Cuando regresaron, ya Gloria y Ana María se habían acostado rendidas por el cansancio y sin duda hastiadas de escuchar tan tristes eventos, mientras que  él quería desprenderse de esa perotata que se estaba teniendo que aguantar, pero sin mucho éxito, por los torpes intentos que hacía, porque al mejor estilo de una tragedia del siglo XVII, la desdicha, así como la borrachera de Mauro iba “in crescendo”, por lo cual se levantó decidido a no utilizar eufemismos o indirectas, y aprovechando que se había acabado la botella, dijo:

-                     Hermano, usted y yo tenemos que madrugar, yo le insistí para que tomara, cuando no quería, así que nos acostamos porque no quiero que tenga problemas por mí.

Asombrosamente Mauricio, puso cara de desconsuelo, pero como la orden era perentoria y no dejaba lugar a equívocos, no hubo más remedio que cumplirla, no sin antes: “fumarme un cigarrillito, por lo que voy a dar una vueltica por la piscina”

Wilson, no se acostó inmediatamente, hizo la pereza, como quién no quiere la cosa. Y cuando decidió dar una vuelta por donde había visto desaparecer a Mauricio, casi entra en un paro cardíaco, cuando observó cómo su amigo estaba armando un barillo de marihuana. Este, sorprendido, pero sin vergüenza le confesó:

-                     “Hermano que quería, es la pelusilla, porque yo fui mariguanero y bazuquero hasta hace siete años, ya estoy seco, pero cada vez que tomo trago me entra la tentación”.
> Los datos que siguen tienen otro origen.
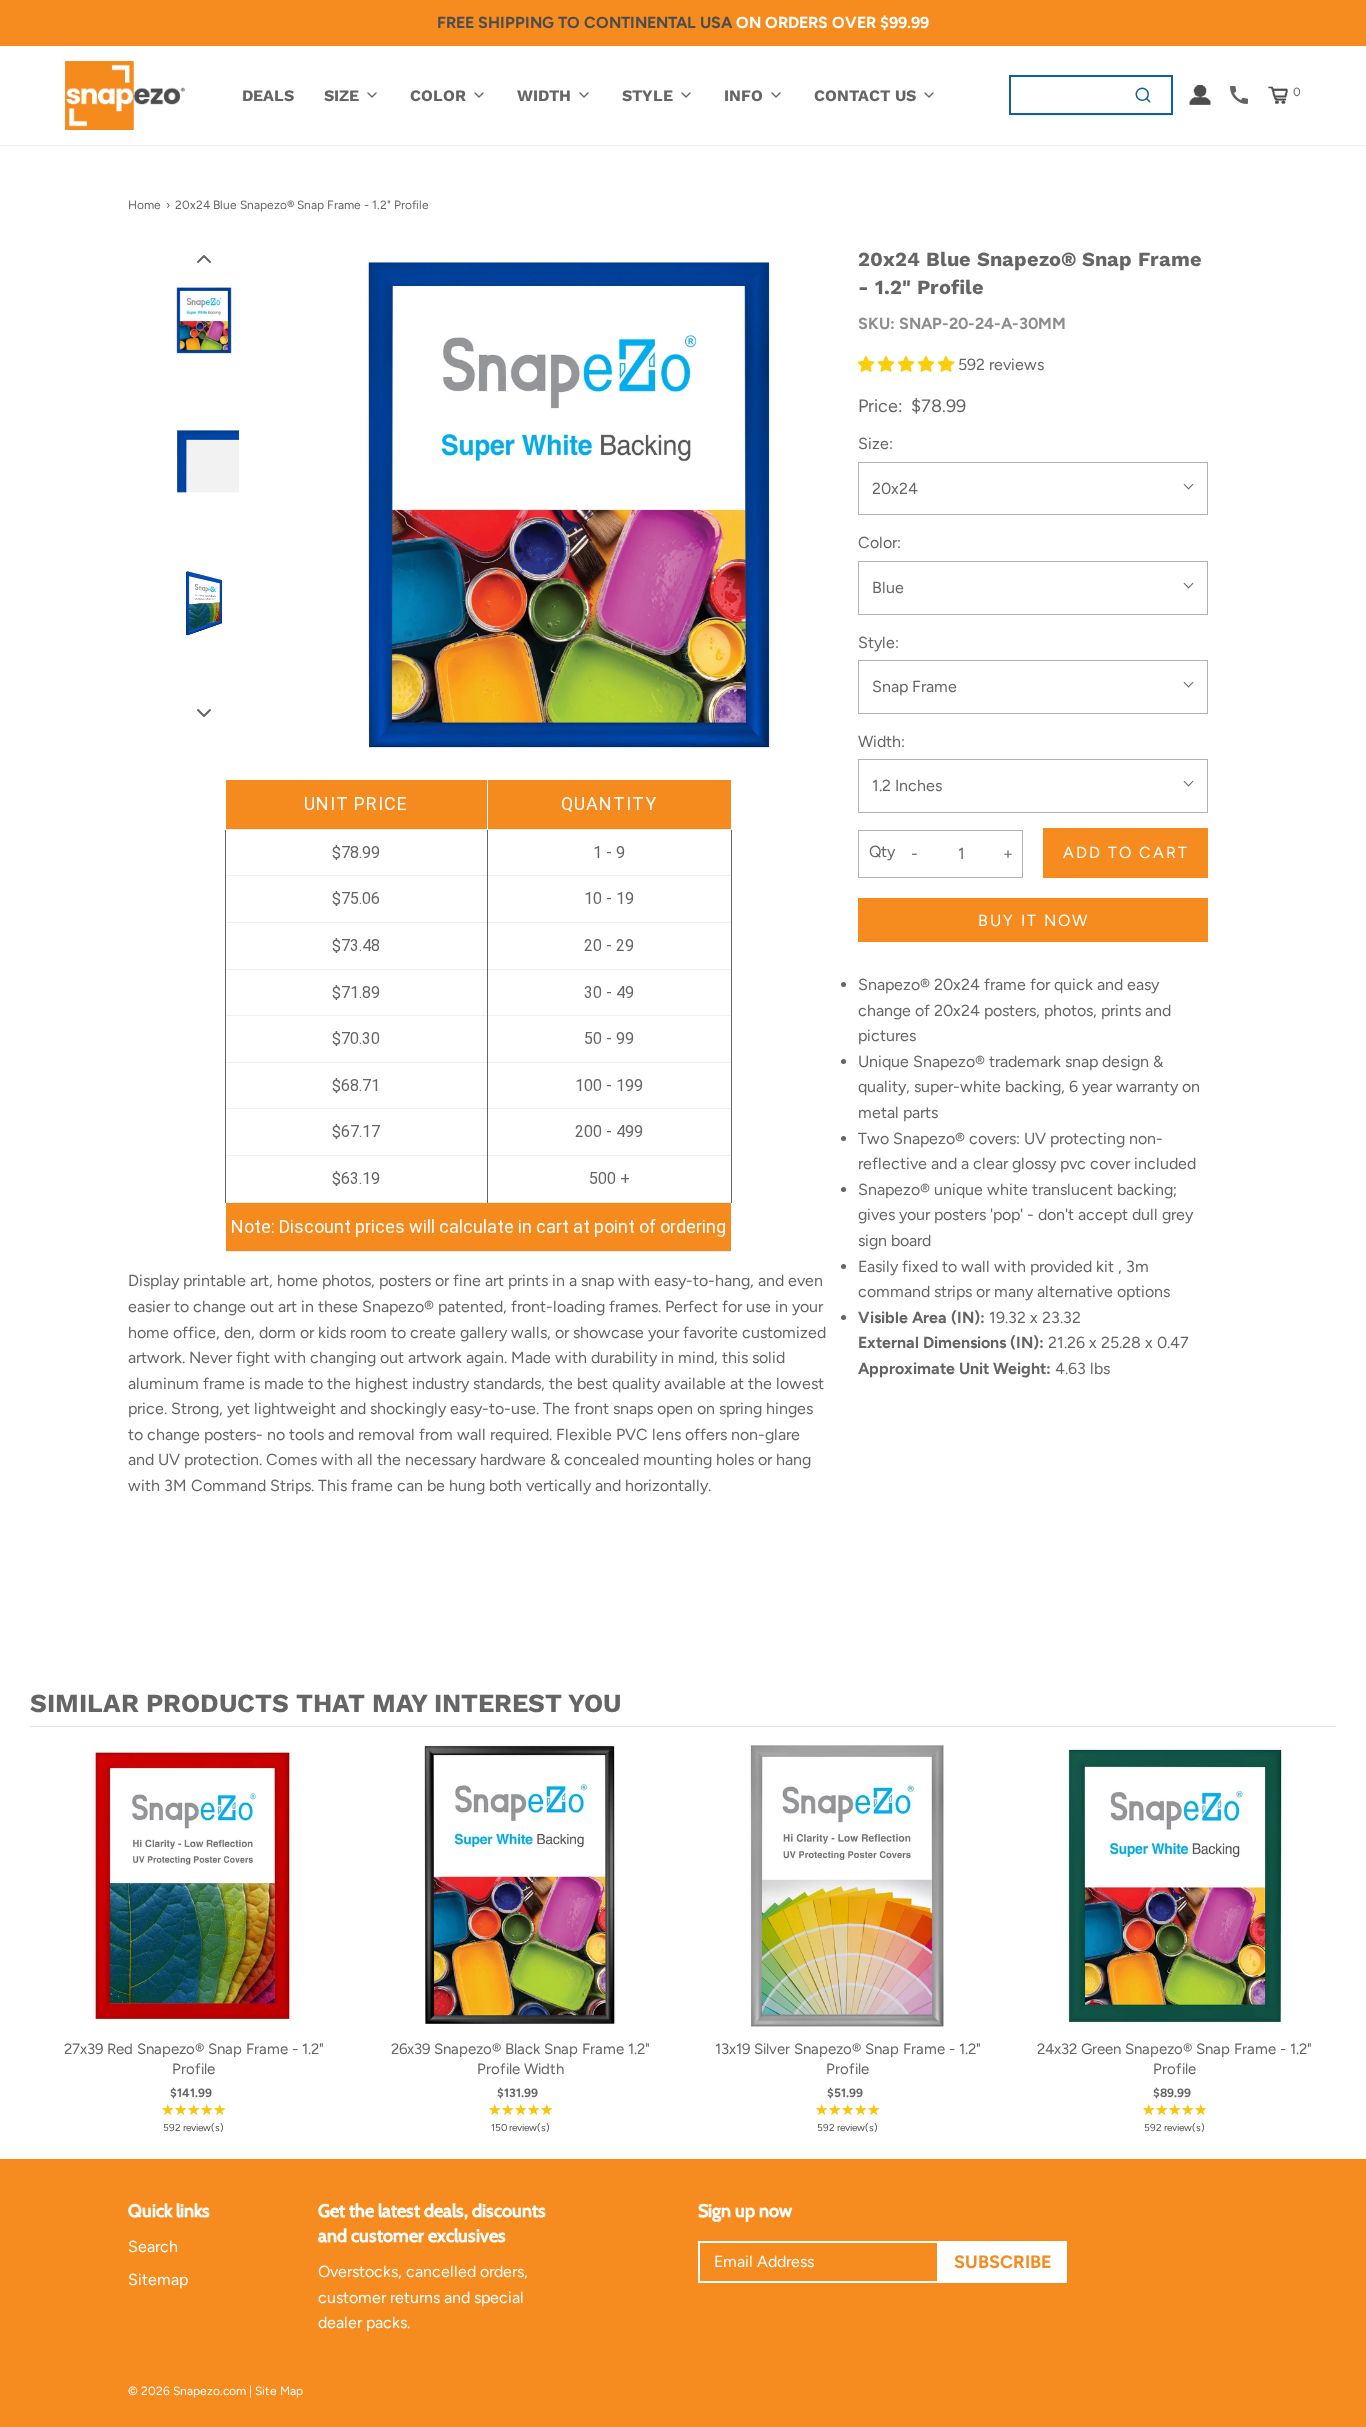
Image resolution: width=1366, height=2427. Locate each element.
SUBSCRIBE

Con un escalofrío, justo en ese momento Wilson se acordó de Martha Lucía Garzón, que frente a los micrófonos y con absoluta desfachatez, confesó que ella y su amante Orlando Ovalle, habían aceptado el encargo de secuestrar y desaparecer a Luis Santiago, el niño de 11 meses de Soacha, por las mismas razones que hoy esgrimía Mauricio.